RECORDS TO USE below:

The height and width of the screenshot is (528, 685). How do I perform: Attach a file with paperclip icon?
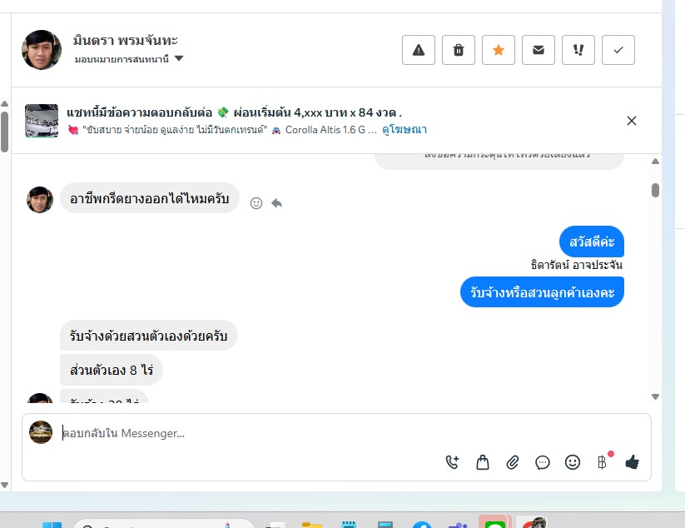point(513,462)
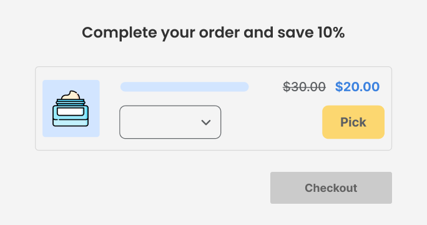Click the striped lid of the jar
The height and width of the screenshot is (225, 427).
[71, 103]
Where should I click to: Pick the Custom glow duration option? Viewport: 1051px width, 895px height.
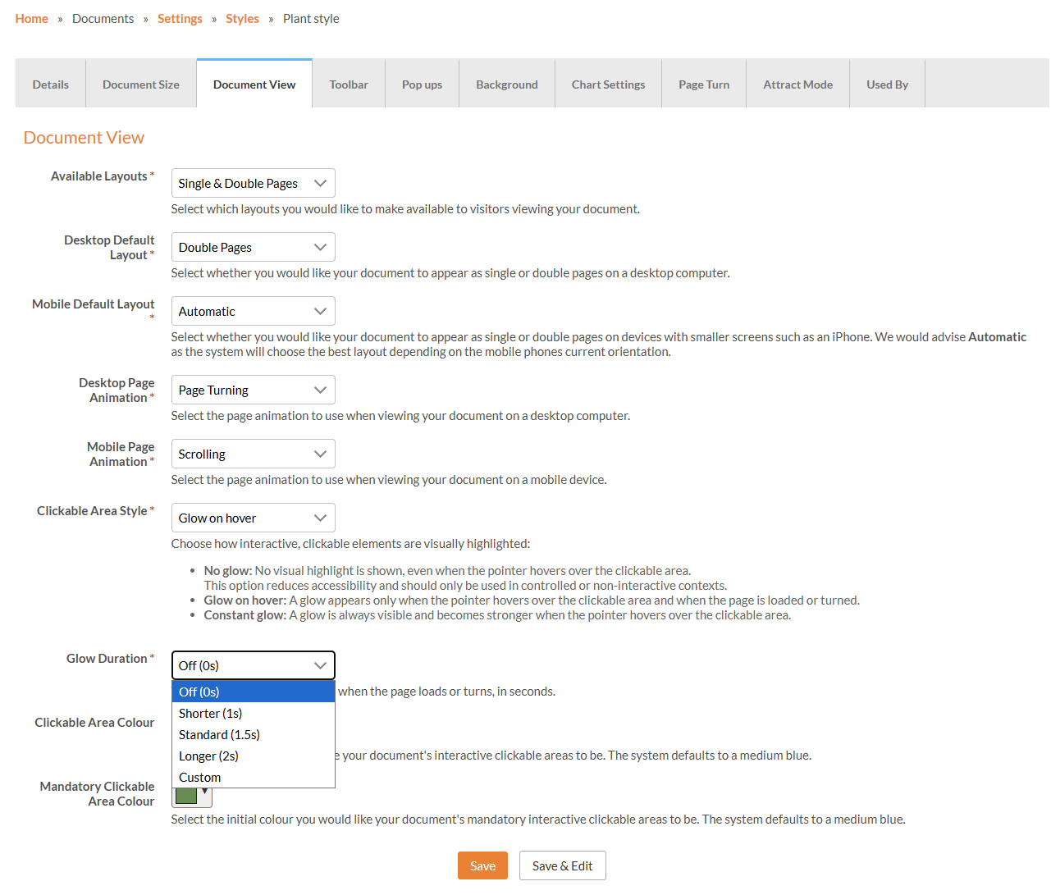200,778
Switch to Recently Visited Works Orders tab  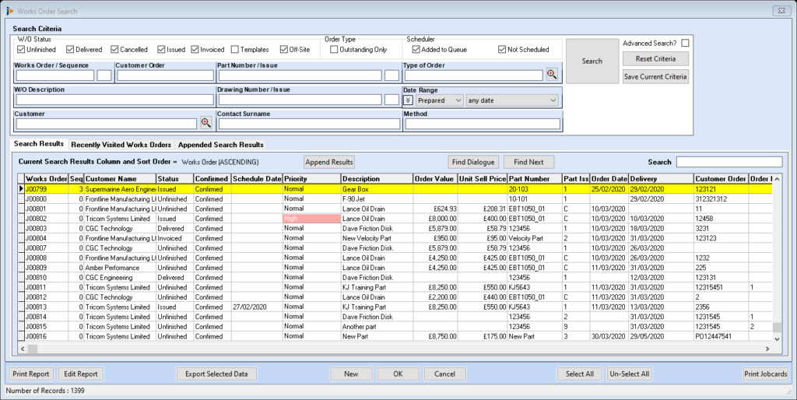[121, 145]
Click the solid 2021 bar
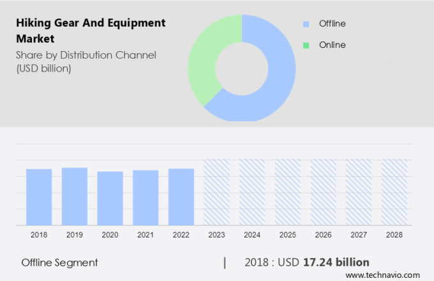The width and height of the screenshot is (434, 281). [x=146, y=197]
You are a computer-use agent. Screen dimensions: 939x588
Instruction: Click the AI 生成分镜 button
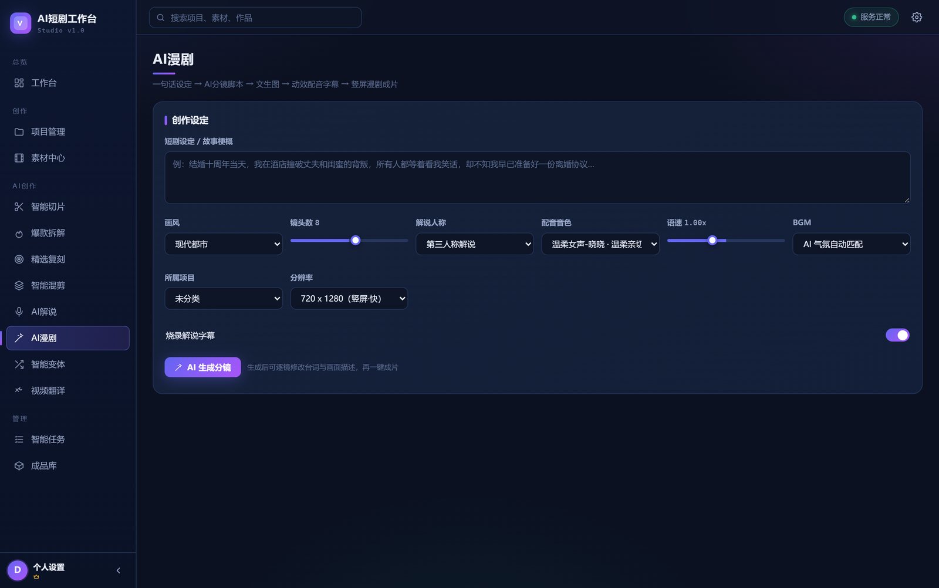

End of RECORDS TO USE.

• EXERCISE DIRECTIONS: Your copy should hold only the lines running from the one that contains "Click the solid 2021 bar" through the final line of the data; transcribe them exactly, both ends included, and leave pictures out.

• OUTPUT OF THE TASK:
Click the solid 2021 bar
The width and height of the screenshot is (434, 281). [x=146, y=197]
You are a computer-use agent. Screen dimensions: 939x588
Instruction: Click the AI 生成分镜 button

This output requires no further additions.